- [Task description] Copy exactly, and only, the lines from the line containing "Click the Age column header" through the last line of the records below, both included, and leave out any pictures.
_ _ _ _ _ _ _
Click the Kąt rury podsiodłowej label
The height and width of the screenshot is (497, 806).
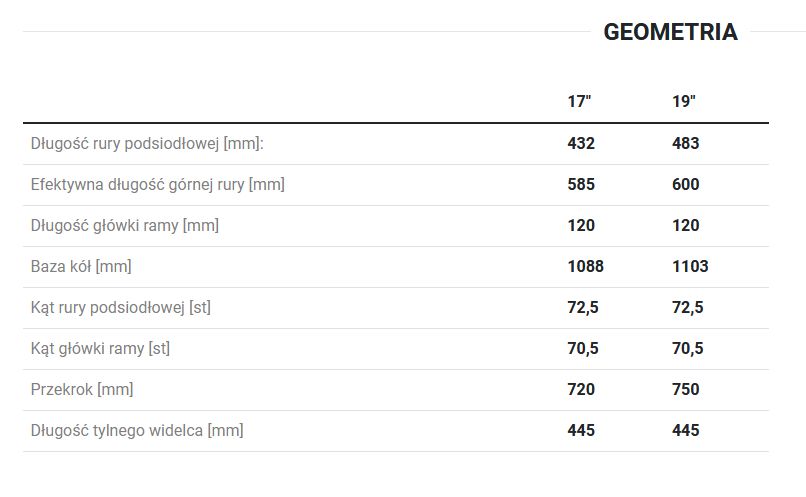pyautogui.click(x=121, y=308)
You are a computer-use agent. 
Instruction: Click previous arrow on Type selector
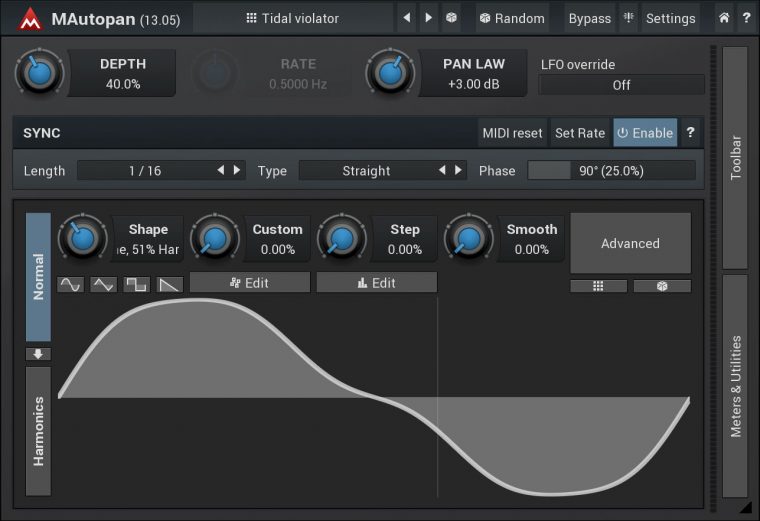442,171
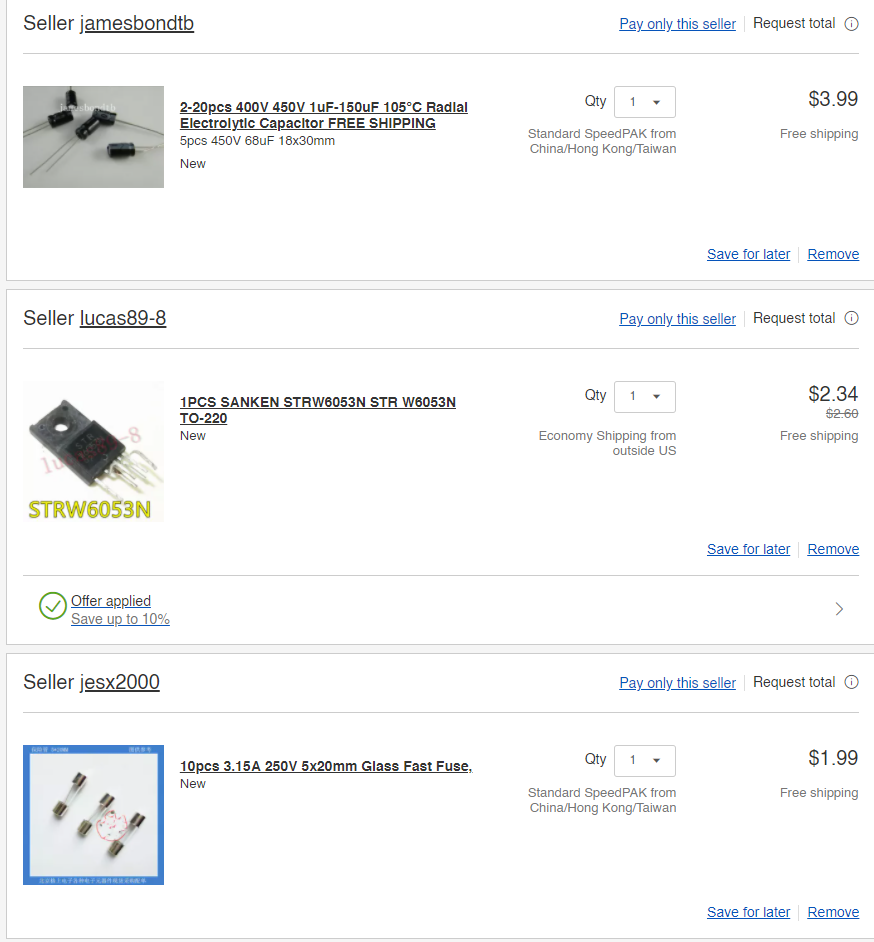This screenshot has height=942, width=874.
Task: Click info icon beside jesx2000 Request total
Action: point(851,683)
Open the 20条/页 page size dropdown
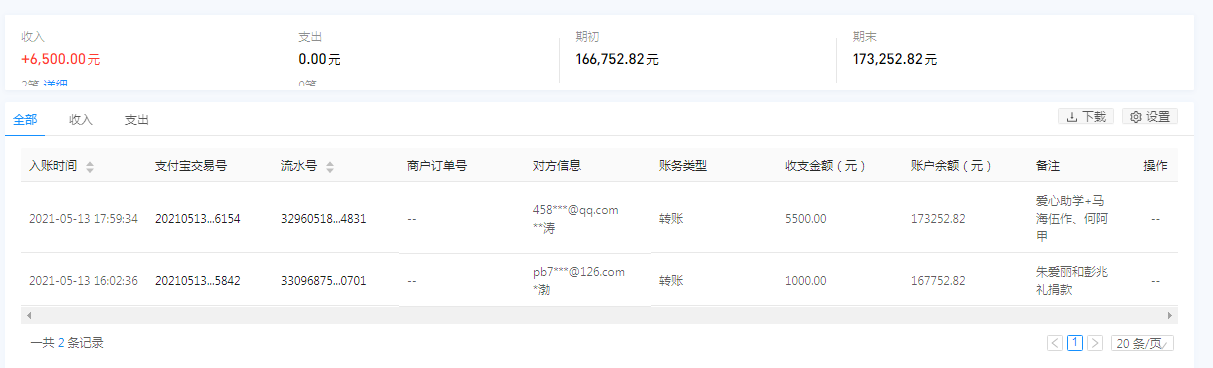This screenshot has height=368, width=1213. pos(1142,343)
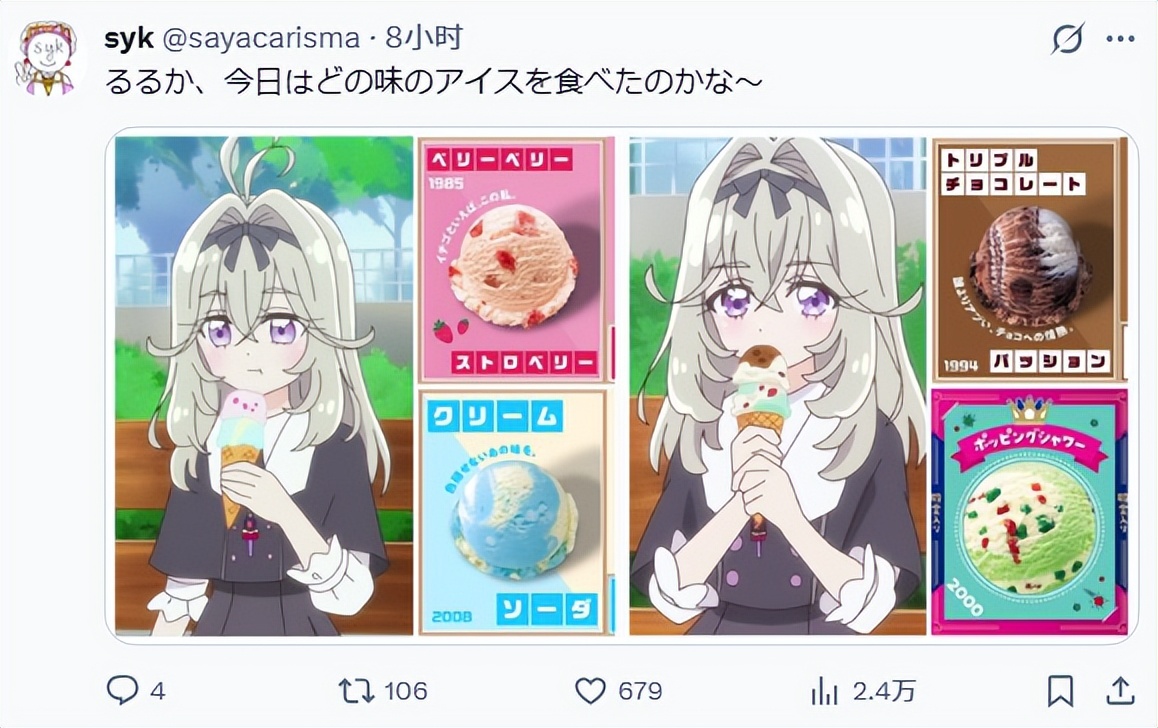Viewport: 1158px width, 728px height.
Task: Click the tweet text about アイス
Action: point(433,81)
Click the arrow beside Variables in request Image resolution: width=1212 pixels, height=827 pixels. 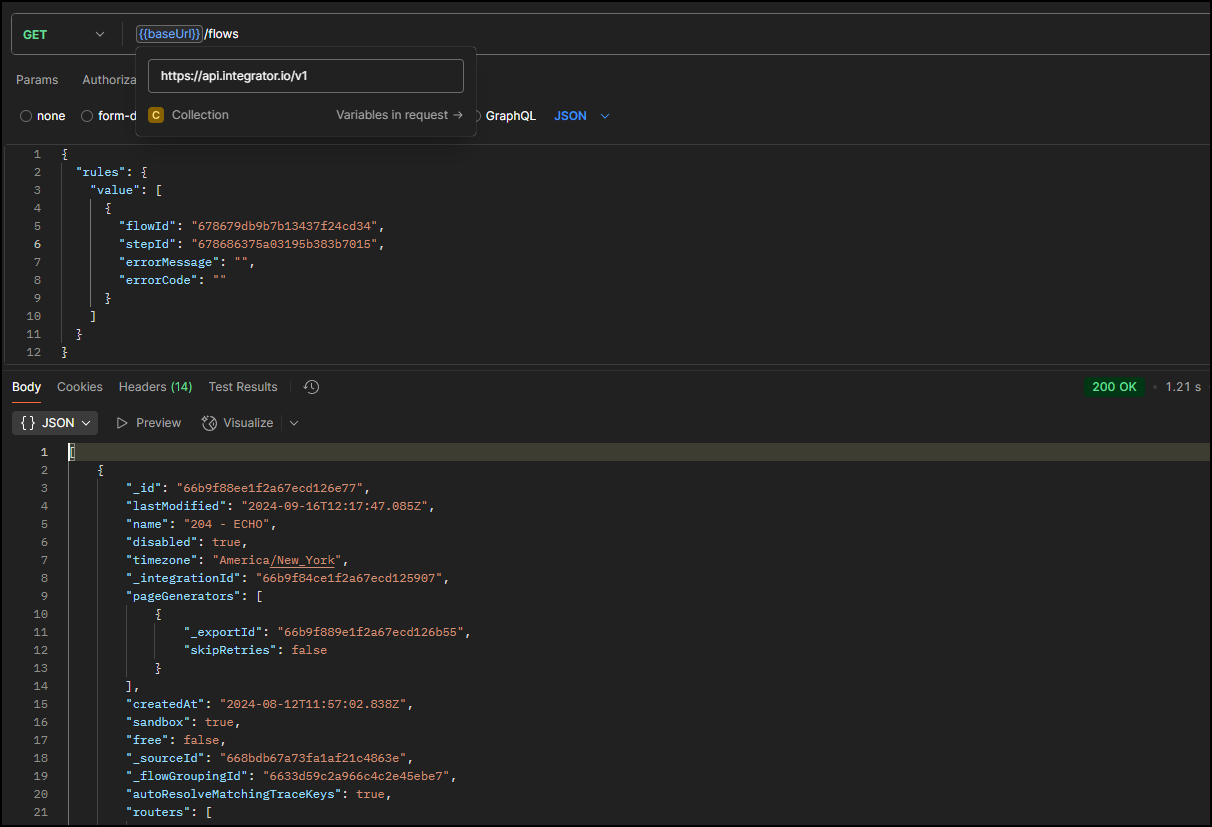point(458,115)
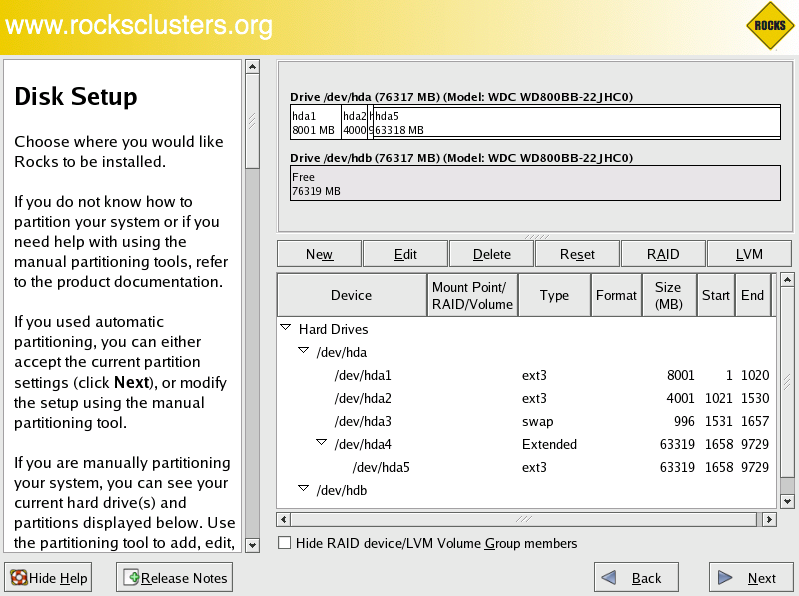This screenshot has height=596, width=799.
Task: Collapse the /dev/hda4 extended partition
Action: click(x=321, y=443)
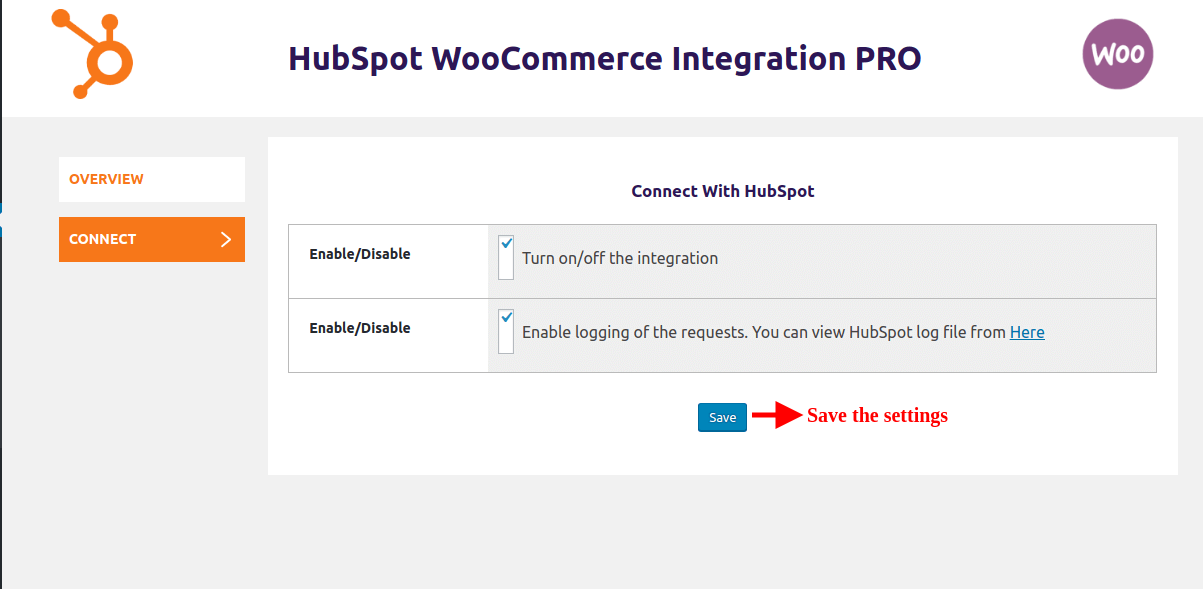
Task: Click the red 'Save the settings' text
Action: [x=877, y=415]
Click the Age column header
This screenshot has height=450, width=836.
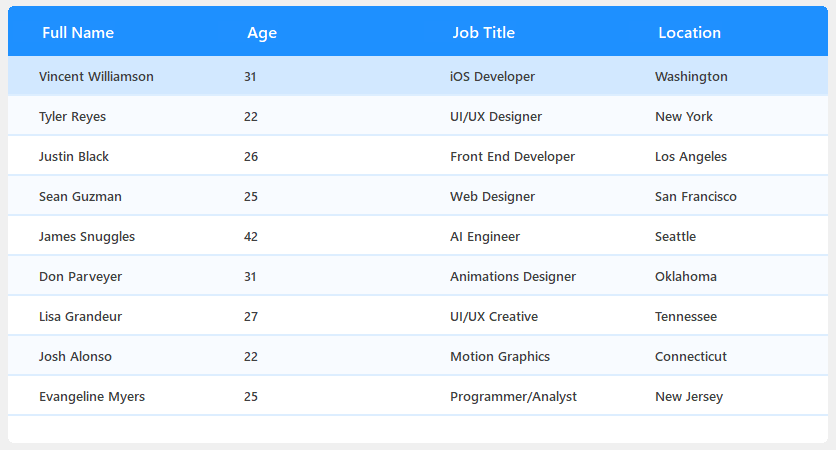click(262, 32)
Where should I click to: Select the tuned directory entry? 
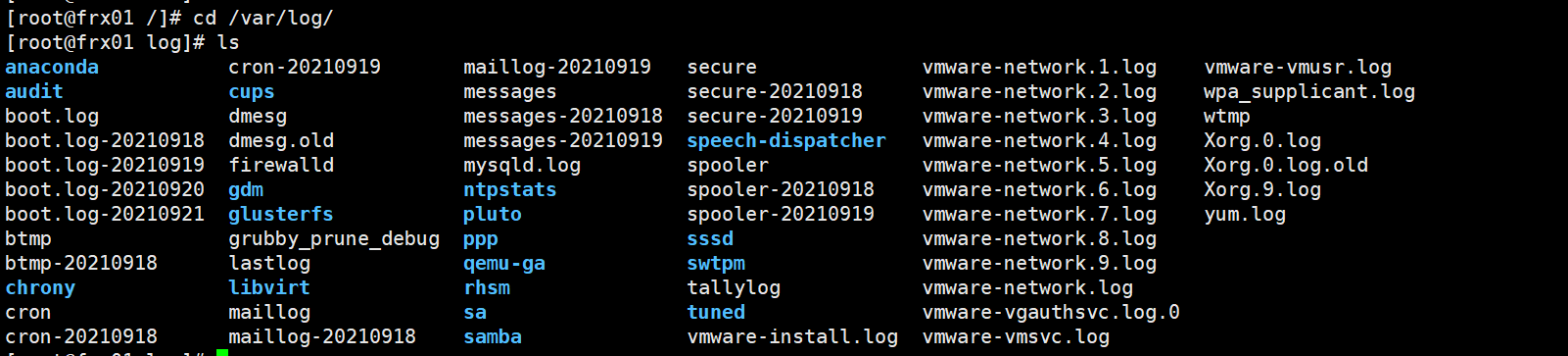716,312
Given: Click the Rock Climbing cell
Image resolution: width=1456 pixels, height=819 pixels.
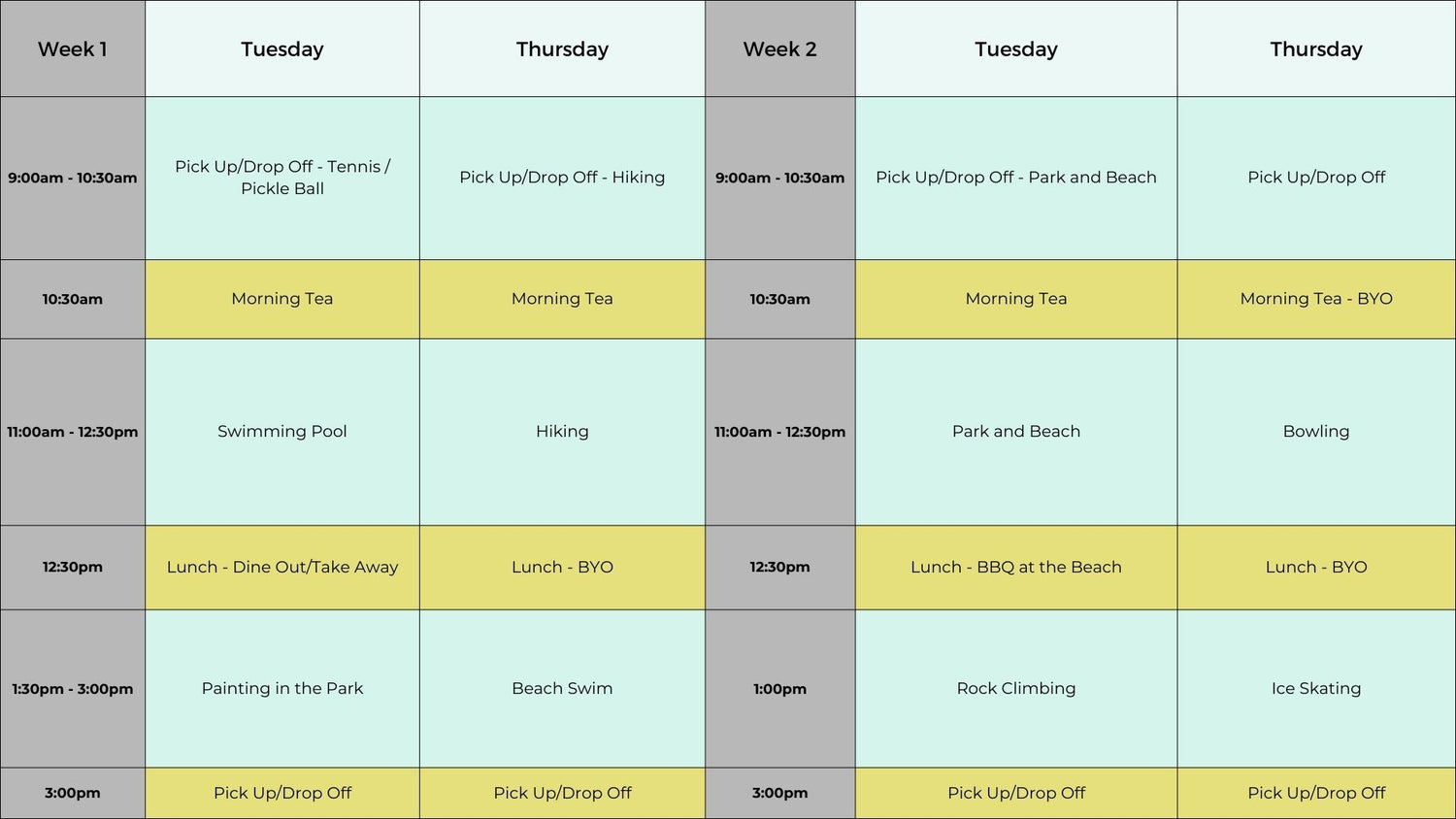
_ _ _ _ _ _ _
- [Answer section]
Click the Age column header
This screenshot has height=450, width=836.
click(262, 32)
Where should I click to: Select the tuned directory entry? 
716,312
Given: Click the Rock Climbing cell
Image resolution: width=1456 pixels, height=819 pixels.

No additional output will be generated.